:: EXTRACTED MATERIAL ::
================

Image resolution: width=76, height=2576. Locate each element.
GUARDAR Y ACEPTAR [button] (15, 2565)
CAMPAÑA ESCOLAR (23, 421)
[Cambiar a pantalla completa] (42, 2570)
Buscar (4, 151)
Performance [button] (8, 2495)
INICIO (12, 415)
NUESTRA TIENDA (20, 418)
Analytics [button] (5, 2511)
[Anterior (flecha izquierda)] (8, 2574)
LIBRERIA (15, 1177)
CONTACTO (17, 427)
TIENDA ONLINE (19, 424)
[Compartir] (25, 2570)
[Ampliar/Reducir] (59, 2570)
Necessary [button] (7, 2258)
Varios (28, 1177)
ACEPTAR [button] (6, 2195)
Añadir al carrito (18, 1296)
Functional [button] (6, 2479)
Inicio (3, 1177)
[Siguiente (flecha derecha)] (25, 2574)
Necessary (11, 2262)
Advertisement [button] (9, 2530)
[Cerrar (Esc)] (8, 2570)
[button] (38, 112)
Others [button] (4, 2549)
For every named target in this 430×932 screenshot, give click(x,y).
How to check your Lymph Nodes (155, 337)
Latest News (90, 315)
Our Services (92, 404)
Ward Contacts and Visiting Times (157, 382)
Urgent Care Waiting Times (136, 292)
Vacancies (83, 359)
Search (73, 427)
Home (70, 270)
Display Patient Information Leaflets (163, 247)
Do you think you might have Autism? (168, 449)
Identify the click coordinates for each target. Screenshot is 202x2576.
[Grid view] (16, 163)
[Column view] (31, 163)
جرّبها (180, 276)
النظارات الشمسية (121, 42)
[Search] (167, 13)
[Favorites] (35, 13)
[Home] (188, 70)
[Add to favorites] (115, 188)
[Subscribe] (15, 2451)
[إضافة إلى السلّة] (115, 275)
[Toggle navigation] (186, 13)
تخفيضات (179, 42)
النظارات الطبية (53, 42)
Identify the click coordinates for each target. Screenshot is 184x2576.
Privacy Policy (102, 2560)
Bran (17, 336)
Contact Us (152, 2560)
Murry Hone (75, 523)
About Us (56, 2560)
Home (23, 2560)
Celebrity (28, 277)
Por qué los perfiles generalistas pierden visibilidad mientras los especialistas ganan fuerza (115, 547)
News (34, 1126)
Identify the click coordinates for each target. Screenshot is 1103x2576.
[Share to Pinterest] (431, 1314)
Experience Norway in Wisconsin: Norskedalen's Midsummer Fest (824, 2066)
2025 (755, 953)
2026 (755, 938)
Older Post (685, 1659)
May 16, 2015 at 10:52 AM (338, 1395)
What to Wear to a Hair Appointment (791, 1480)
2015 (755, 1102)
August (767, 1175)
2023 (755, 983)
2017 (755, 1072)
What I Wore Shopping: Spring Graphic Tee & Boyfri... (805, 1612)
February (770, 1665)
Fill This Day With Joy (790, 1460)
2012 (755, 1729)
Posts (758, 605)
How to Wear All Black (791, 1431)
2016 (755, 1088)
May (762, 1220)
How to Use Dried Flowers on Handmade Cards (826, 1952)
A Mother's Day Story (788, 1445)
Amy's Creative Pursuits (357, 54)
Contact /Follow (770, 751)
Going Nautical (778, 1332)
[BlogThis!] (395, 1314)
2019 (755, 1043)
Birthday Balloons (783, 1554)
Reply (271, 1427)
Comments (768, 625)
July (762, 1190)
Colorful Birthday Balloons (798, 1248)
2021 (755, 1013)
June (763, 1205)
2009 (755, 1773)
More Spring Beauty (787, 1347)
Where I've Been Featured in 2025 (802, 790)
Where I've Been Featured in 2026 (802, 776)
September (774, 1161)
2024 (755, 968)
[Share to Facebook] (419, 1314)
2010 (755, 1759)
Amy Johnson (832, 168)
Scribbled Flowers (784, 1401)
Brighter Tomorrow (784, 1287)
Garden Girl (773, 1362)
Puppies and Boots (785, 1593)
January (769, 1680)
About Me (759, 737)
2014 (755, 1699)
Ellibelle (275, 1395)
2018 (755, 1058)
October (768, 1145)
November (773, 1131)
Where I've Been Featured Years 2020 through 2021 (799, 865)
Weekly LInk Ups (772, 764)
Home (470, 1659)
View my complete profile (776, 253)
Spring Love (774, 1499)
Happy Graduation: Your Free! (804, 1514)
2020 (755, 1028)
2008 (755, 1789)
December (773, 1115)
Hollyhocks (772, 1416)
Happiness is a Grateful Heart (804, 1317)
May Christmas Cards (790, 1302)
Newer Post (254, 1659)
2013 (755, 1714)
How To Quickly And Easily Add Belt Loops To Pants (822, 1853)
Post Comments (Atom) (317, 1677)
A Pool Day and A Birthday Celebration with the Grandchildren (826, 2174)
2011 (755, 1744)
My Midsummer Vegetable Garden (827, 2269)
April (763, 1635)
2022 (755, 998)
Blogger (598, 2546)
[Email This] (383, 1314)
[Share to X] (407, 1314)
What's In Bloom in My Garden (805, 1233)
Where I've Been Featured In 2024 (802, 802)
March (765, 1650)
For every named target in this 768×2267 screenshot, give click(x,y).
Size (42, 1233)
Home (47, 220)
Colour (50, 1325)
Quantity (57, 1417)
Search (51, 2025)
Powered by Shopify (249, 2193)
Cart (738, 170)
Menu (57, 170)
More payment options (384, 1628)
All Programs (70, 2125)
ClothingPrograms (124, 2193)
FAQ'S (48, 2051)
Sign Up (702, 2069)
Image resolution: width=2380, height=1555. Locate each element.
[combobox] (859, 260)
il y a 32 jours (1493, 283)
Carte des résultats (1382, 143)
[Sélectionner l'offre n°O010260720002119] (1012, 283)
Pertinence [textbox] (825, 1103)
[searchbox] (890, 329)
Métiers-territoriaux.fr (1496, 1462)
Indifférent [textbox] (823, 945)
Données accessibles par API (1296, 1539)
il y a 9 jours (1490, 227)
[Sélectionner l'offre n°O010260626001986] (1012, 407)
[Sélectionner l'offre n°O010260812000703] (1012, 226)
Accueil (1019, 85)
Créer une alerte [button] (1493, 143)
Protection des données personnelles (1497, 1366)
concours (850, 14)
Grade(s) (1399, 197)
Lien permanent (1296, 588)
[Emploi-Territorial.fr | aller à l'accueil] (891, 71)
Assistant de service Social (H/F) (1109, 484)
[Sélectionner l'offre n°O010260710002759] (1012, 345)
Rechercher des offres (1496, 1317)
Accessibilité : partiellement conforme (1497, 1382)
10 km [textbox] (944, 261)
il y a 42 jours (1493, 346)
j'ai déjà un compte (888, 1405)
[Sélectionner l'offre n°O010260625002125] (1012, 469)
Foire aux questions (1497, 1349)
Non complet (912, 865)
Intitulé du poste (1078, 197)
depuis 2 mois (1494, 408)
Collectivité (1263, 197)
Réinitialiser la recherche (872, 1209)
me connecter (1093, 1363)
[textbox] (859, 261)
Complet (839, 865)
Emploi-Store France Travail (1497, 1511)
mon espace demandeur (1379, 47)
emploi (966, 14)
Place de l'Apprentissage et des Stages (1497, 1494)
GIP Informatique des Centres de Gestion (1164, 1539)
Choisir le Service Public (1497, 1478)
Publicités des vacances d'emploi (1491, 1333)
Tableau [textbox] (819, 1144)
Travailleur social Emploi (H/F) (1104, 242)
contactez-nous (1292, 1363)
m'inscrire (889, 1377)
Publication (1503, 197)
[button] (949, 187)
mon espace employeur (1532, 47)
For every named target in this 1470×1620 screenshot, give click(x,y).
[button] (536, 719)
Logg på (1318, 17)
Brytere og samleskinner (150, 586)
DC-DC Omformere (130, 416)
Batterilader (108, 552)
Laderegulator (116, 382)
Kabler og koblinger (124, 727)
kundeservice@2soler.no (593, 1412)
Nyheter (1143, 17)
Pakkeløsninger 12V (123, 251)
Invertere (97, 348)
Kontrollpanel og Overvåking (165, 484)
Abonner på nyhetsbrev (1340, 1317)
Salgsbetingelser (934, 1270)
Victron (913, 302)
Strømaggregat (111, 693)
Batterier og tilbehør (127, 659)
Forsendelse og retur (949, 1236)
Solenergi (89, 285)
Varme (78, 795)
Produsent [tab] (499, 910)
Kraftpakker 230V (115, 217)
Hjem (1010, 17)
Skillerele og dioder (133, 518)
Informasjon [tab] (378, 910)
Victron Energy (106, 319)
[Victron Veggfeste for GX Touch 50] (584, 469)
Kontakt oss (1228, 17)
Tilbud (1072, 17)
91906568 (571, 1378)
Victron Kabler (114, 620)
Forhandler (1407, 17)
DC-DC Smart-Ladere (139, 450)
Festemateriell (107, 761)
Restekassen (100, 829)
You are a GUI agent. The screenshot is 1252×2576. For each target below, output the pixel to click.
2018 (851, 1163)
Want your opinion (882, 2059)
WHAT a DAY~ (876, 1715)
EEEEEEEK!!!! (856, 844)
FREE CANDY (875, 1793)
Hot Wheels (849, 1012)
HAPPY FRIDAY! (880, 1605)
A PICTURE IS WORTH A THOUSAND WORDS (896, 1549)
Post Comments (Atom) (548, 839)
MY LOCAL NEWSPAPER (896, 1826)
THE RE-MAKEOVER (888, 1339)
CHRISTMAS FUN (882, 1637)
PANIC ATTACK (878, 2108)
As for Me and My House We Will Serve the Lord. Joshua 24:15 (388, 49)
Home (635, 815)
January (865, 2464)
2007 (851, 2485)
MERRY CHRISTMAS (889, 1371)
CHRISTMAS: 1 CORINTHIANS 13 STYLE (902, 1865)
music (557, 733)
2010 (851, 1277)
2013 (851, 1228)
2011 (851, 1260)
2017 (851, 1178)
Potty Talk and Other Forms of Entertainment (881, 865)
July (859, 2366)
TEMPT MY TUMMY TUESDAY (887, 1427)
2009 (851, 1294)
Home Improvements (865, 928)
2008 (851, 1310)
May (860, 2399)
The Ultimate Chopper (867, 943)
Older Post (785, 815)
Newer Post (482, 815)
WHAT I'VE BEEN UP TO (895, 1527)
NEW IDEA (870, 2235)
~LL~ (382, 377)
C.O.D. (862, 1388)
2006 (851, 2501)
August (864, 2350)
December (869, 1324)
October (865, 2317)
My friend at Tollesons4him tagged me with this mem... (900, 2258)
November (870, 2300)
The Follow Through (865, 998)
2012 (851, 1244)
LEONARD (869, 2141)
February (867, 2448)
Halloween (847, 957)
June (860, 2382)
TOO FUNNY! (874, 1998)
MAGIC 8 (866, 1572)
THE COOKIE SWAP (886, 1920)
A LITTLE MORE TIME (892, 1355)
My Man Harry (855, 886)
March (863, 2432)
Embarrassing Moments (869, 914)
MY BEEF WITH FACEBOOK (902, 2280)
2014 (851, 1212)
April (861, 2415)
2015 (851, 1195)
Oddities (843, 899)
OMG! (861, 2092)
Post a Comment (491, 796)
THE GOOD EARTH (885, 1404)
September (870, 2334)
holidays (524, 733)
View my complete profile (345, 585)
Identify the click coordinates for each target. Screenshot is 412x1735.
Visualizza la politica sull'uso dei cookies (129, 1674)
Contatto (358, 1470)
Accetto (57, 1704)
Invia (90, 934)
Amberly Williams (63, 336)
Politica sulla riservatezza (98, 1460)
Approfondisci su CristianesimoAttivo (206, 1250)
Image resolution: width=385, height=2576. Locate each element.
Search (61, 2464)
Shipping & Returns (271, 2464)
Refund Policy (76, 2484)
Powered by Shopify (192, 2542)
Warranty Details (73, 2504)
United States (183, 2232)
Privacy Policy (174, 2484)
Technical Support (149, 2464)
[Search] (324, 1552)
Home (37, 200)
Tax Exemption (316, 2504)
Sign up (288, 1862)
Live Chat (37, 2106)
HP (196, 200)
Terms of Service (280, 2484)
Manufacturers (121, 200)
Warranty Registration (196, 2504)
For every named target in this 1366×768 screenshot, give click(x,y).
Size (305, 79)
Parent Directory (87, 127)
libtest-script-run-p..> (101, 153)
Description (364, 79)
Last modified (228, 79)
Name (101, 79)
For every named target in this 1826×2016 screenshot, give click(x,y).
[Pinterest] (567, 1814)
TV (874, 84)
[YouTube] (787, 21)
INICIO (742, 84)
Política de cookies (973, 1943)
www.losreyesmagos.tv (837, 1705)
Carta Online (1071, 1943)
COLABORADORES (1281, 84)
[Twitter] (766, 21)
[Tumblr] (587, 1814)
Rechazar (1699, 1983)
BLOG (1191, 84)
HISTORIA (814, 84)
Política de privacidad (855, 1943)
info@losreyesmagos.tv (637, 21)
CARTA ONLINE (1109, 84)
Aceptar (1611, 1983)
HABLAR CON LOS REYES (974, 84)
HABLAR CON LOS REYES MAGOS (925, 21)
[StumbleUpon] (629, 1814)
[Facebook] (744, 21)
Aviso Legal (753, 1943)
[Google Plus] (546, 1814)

================

:: WHAT TO DO ::
All that belongs in the answer is the run of lines above from the line containing "Kabler og koblinger (124, 727)" through the line containing "MY BEEF WITH FACEBOOK (902, 2280)", exactly as written.

:: SOLUTION TO THIS PROBLEM ::
Kabler og koblinger (124, 727)
kundeservice@2soler.no (593, 1412)
Nyheter (1143, 17)
Pakkeløsninger 12V (123, 251)
Invertere (97, 348)
Kontrollpanel og Overvåking (165, 484)
Abonner på nyhetsbrev (1340, 1317)
Salgsbetingelser (934, 1270)
Victron (913, 302)
Strømaggregat (111, 693)
Batterier og tilbehør (127, 659)
Forsendelse og retur (949, 1236)
Solenergi (89, 285)
Varme (78, 795)
Produsent [tab] (499, 910)
Kraftpakker 230V (115, 217)
Hjem (1010, 17)
Skillerele og dioder (133, 518)
Informasjon [tab] (378, 910)
Victron Energy (106, 319)
[Victron Veggfeste for GX Touch 50] (584, 469)
Kontakt oss (1228, 17)
Tilbud (1072, 17)
91906568 (571, 1378)
Victron Kabler (114, 620)
Forhandler (1407, 17)
DC-DC Smart-Ladere (139, 450)
Festemateriell (107, 761)
Restekassen (100, 829)
You are a GUI agent. The screenshot is 1252×2576. For each target below, output the pixel to click.
2018 (851, 1163)
Want your opinion (882, 2059)
WHAT a DAY~ (876, 1715)
EEEEEEEK!!!! (856, 844)
FREE CANDY (875, 1793)
Hot Wheels (849, 1012)
HAPPY FRIDAY! (880, 1605)
A PICTURE IS WORTH A THOUSAND WORDS (896, 1549)
Post Comments (Atom) (548, 839)
MY LOCAL NEWSPAPER (896, 1826)
THE RE-MAKEOVER (888, 1339)
CHRISTMAS FUN (882, 1637)
PANIC ATTACK (878, 2108)
As for Me and My House We Will Serve the Lord. Joshua 24:15 (388, 49)
Home (635, 815)
January (865, 2464)
2007 (851, 2485)
MERRY CHRISTMAS (889, 1371)
CHRISTMAS: 1 CORINTHIANS 13 STYLE (902, 1865)
music (557, 733)
2010 (851, 1277)
2013 (851, 1228)
2011 (851, 1260)
2017 (851, 1178)
Potty Talk and Other Forms of Entertainment (881, 865)
July (859, 2366)
TEMPT MY TUMMY TUESDAY (887, 1427)
2009 (851, 1294)
Home Improvements (865, 928)
2008 (851, 1310)
May (860, 2399)
The Ultimate Chopper (867, 943)
Older Post (785, 815)
Newer Post (482, 815)
WHAT I'VE BEEN UP TO (895, 1527)
NEW IDEA (870, 2235)
~LL~ (382, 377)
C.O.D. (862, 1388)
2006 (851, 2501)
August (864, 2350)
December (869, 1324)
October (865, 2317)
My friend at Tollesons4him tagged me with this mem... (900, 2258)
November (870, 2300)
The Follow Through (865, 998)
2012 (851, 1244)
LEONARD (869, 2141)
February (867, 2448)
Halloween (847, 957)
June (860, 2382)
TOO FUNNY! (874, 1998)
MAGIC 8 (866, 1572)
THE COOKIE SWAP (886, 1920)
A LITTLE MORE TIME (892, 1355)
My Man Harry (855, 886)
March (863, 2432)
Embarrassing Moments (869, 914)
MY BEEF WITH FACEBOOK (902, 2280)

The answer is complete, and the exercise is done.